---------- PASSAGE GIVEN
Adjustments to Theravance RSAs

 

·                  No adjustment will be made in the number of outstanding Theravance RSAs in connection with the Spin-Off.  However, as a Theravance stockholder, you will receive shares of Biopharma in the Spin-Off with respect to your Theravance RSAs that are outstanding on the record date for the Spin-Off.  As provided in your Theravance restricted stock agreements, the Biopharma shares distributed in respect of your Theravance RSAs will be subject to the same terms and conditions, including vesting and forfeiture, as apply to the applicable Adjusted Theravance RSAs.

·                  For all purposes related to your Adjusted Theravance RSAs and the applicable restricted stock agreements (including vesting and forfeiture of your Adjusted Theravance RSAs and the related Biopharma shares distributed in respect of your Theravance RSAs), your continuous service as an employee (or, if the applicable Award Agreement currently permits it, as a consultant) of Biopharma or any Parent, Subsidiary or Affiliate thereof will be treated as “service” with Theravance.
--------------------
__TO-DO LIST__
1. From the passage on adjustments to Theravance RSAs, return the stretch from "Adjustments to Theravance" through "Adjusted Theravance RSAs.", copied word for word.
2. According to the passage on adjustments to Theravance RSAs, what terms and conditions govern the Biopharma shares distributed in respect of Theravance RSAs?
3. Summarize the passage on adjustments to Theravance RSAs in two sentences.
---------- ENTRIES
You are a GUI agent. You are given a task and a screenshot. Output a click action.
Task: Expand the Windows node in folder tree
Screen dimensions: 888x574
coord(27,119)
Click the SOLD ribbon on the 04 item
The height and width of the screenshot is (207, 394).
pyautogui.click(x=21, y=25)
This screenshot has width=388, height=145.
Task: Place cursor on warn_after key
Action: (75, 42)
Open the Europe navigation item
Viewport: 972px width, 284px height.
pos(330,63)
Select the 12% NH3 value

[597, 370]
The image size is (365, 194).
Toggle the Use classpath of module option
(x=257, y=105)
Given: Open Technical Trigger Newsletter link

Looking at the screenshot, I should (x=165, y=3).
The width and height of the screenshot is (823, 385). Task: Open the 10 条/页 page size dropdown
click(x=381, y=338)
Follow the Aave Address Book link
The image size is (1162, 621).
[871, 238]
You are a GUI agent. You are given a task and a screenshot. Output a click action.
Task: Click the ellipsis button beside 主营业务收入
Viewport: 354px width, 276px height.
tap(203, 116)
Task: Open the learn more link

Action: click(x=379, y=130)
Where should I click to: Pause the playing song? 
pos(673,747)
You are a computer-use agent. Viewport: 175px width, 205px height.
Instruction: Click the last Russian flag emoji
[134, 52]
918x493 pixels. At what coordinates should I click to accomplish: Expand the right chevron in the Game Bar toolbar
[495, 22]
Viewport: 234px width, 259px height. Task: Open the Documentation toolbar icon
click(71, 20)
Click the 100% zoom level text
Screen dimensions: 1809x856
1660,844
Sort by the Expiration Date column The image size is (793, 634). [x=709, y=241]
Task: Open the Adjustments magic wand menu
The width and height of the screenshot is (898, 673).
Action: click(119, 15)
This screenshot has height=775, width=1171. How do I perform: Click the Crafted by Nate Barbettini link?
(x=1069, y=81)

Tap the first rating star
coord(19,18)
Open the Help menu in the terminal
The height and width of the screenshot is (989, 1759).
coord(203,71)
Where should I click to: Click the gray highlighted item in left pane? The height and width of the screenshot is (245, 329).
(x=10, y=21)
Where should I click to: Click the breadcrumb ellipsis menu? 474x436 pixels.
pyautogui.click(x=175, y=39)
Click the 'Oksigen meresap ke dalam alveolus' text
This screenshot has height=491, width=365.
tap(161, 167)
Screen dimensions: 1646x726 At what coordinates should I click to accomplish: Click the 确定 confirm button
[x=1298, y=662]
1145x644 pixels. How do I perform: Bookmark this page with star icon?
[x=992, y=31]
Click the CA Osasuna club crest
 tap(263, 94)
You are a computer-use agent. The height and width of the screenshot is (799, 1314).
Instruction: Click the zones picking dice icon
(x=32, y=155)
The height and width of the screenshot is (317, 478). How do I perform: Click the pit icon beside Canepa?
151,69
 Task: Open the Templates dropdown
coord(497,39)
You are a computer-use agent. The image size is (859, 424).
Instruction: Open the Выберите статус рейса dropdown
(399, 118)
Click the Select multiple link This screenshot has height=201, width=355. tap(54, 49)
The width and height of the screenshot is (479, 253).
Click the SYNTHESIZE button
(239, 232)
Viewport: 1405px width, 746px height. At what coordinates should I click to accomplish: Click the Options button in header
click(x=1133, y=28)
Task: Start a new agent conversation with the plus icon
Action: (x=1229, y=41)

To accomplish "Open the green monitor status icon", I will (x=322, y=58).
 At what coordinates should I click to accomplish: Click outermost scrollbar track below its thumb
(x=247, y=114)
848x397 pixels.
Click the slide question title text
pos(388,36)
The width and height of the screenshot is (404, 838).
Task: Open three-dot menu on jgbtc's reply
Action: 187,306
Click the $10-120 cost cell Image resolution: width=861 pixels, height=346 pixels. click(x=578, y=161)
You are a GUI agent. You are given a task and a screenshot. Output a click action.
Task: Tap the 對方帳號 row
--------------------
__ANSWERS FOR THIS EXERCISE__
1.
Adjustments to Theravance RSAs

 

·                  No adjustment will be made in the number of outstanding Theravance RSAs in connection with the Spin-Off.  However, as a Theravance stockholder, you will receive shares of Biopharma in the Spin-Off with respect to your Theravance RSAs that are outstanding on the record date for the Spin-Off.  As provided in your Theravance restricted stock agreements, the Biopharma shares distributed in respect of your Theravance RSAs will be subject to the same terms and conditions, including vesting and forfeiture, as apply to the applicable Adjusted Theravance RSAs.

2. They are subject to the same terms and conditions, including vesting and forfeiture, as apply to the applicable Adjusted Theravance RSAs.

3. The number of outstanding Theravance RSAs will not be adjusted in the Spin-Off, but holders will receive Biopharma shares for RSAs outstanding on the record date, and those shares carry the same terms, including vesting and forfeiture, as the applicable Adjusted Theravance RSAs. For all purposes related to the Adjusted Theravance RSAs and the restricted stock agreements, continuous service as an employee of Biopharma or any Parent, Subsidiary or Affiliate thereof counts as service with Theravance, as does service as a consultant if the applicable Award Agreement permits it.